**The problem:** Please reproduce the records verbatim, from the line containing "Screen dimensions: 1384x794" through the end of the records, leaving out the pictures.

**Data shown:**
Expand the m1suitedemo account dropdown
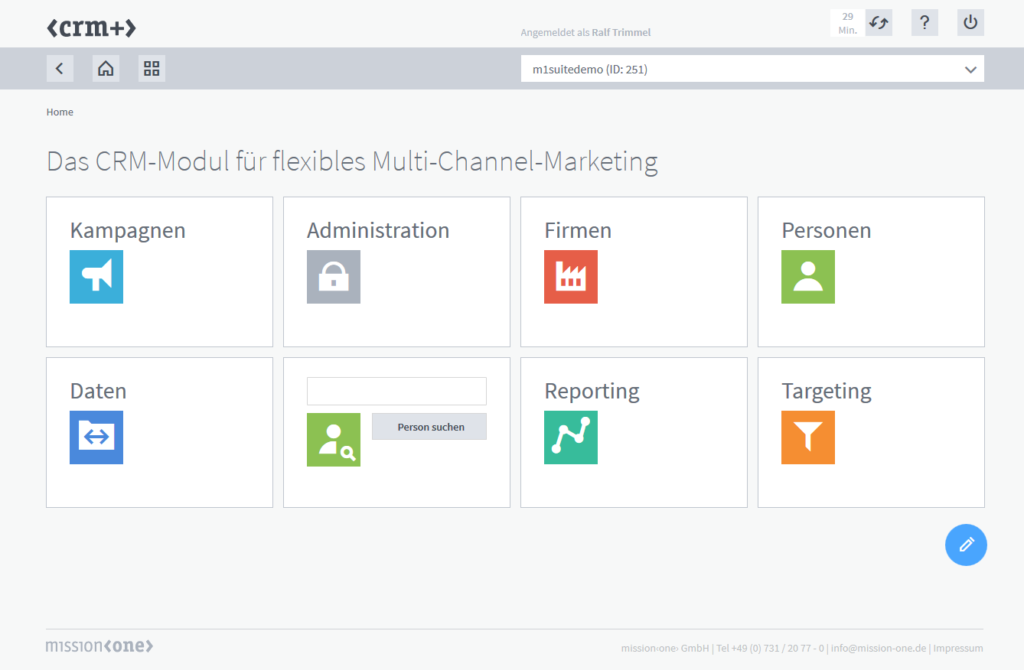 752,69
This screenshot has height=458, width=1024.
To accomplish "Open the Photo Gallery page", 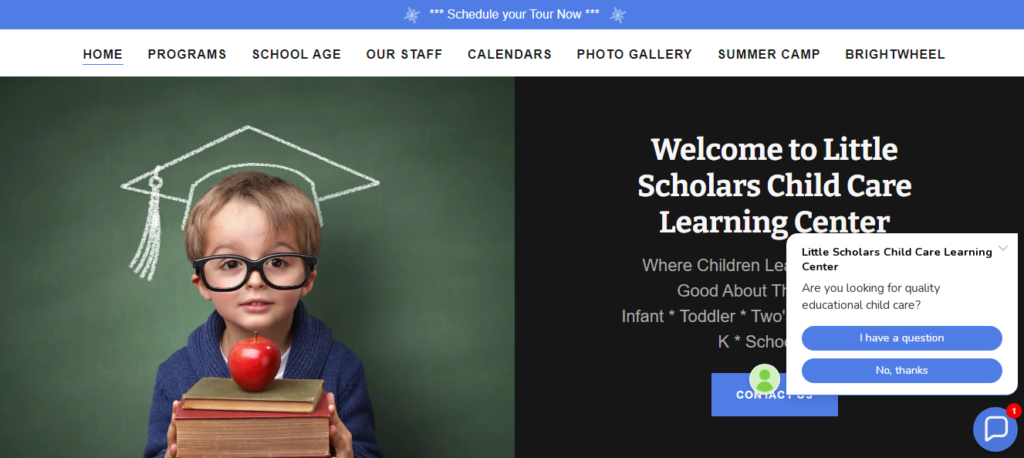I will [634, 54].
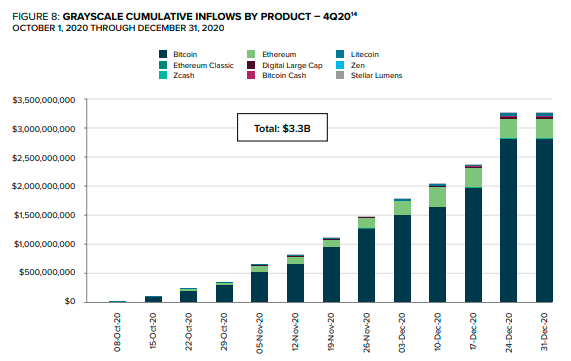Image resolution: width=571 pixels, height=361 pixels.
Task: Click the Digital Large Cap legend swatch
Action: click(251, 65)

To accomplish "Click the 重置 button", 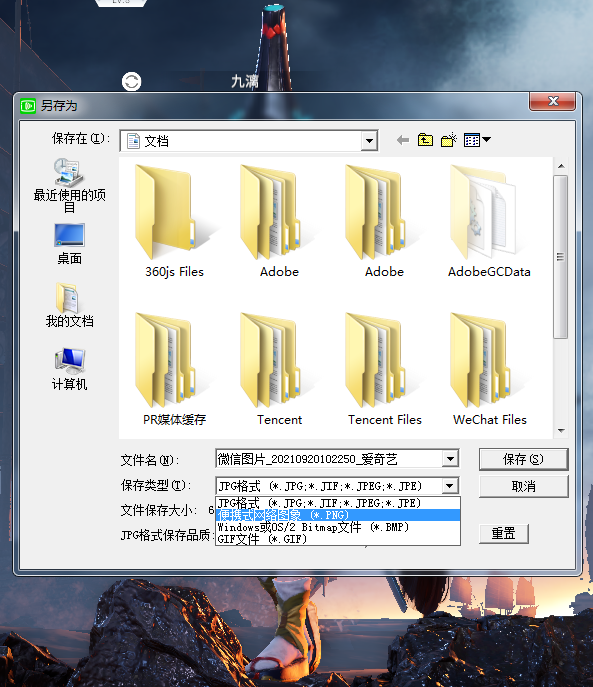I will (x=504, y=534).
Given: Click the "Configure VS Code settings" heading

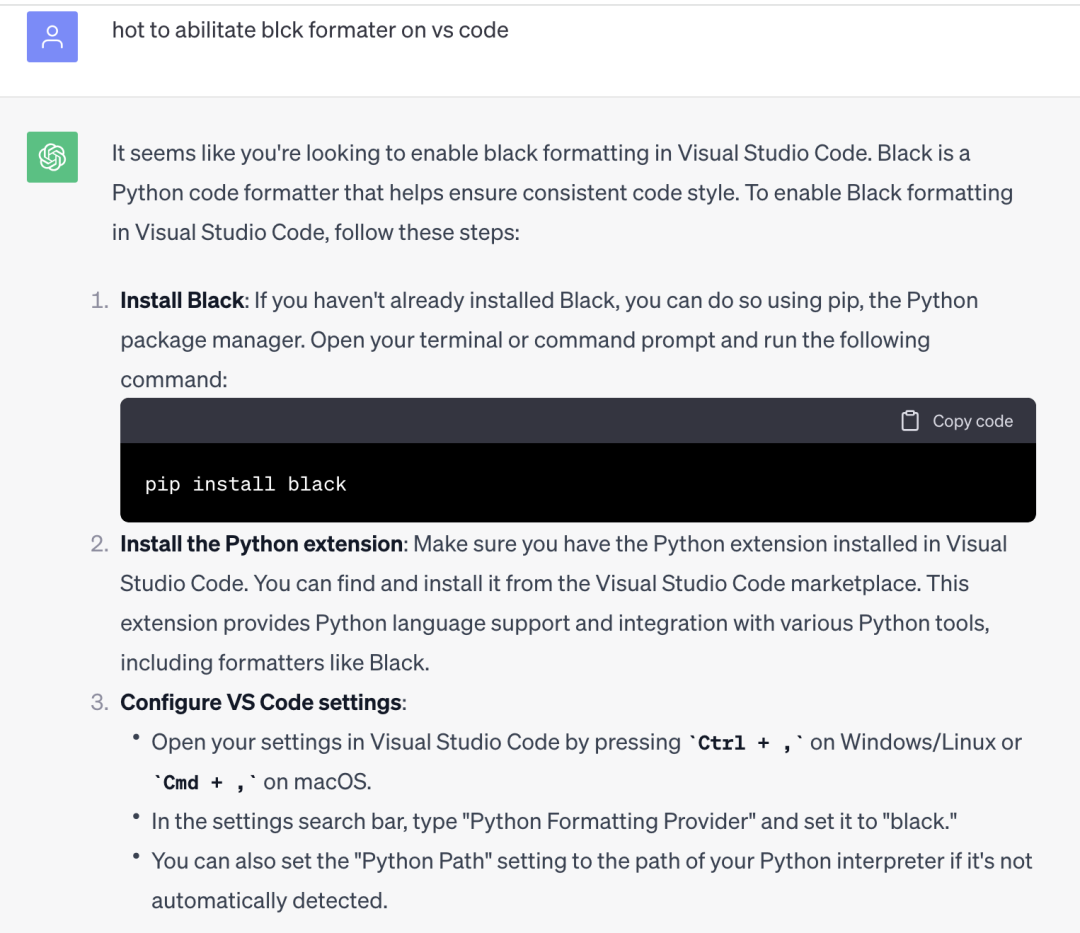Looking at the screenshot, I should pyautogui.click(x=261, y=702).
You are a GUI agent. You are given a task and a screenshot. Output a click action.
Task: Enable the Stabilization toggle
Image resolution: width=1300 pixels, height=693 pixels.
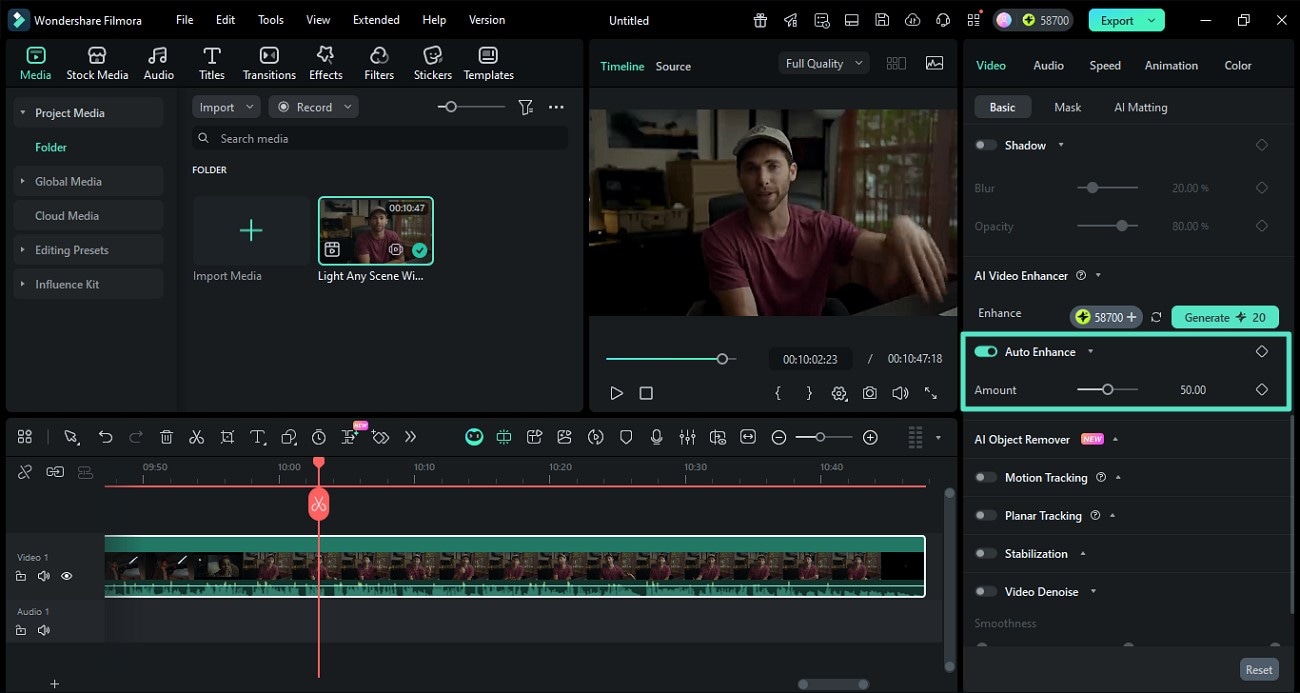[x=986, y=554]
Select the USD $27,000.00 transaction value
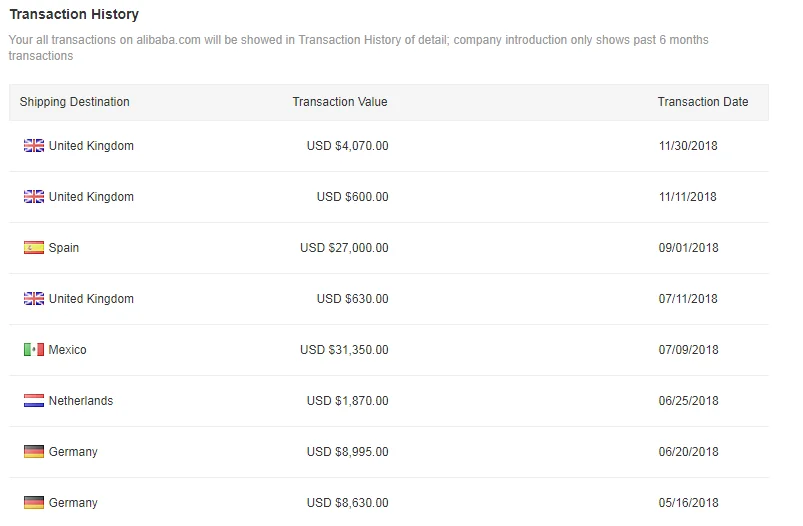 tap(344, 248)
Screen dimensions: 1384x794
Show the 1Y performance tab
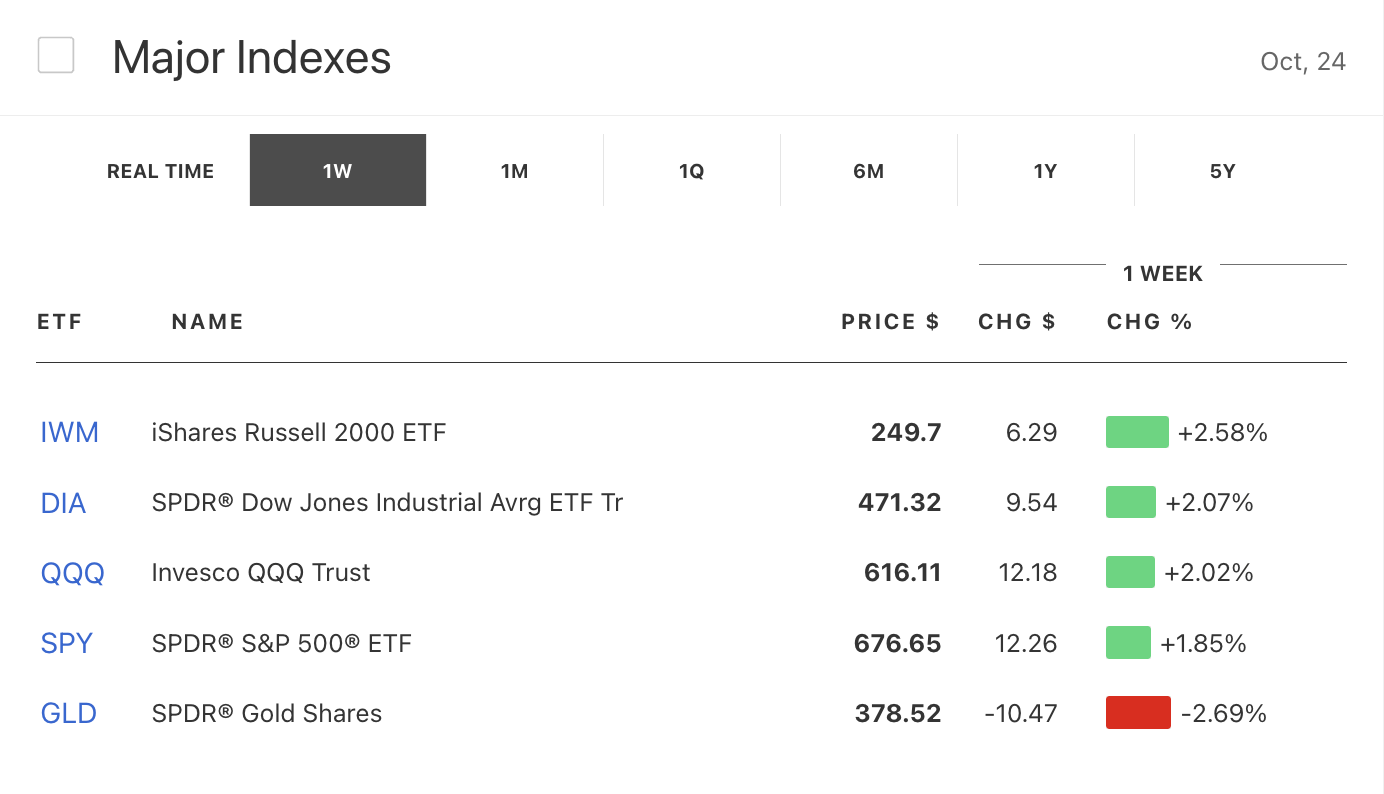click(1046, 171)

**Task solution:**
Screen dimensions: 1384x794
Show the 1Y performance tab
click(1046, 171)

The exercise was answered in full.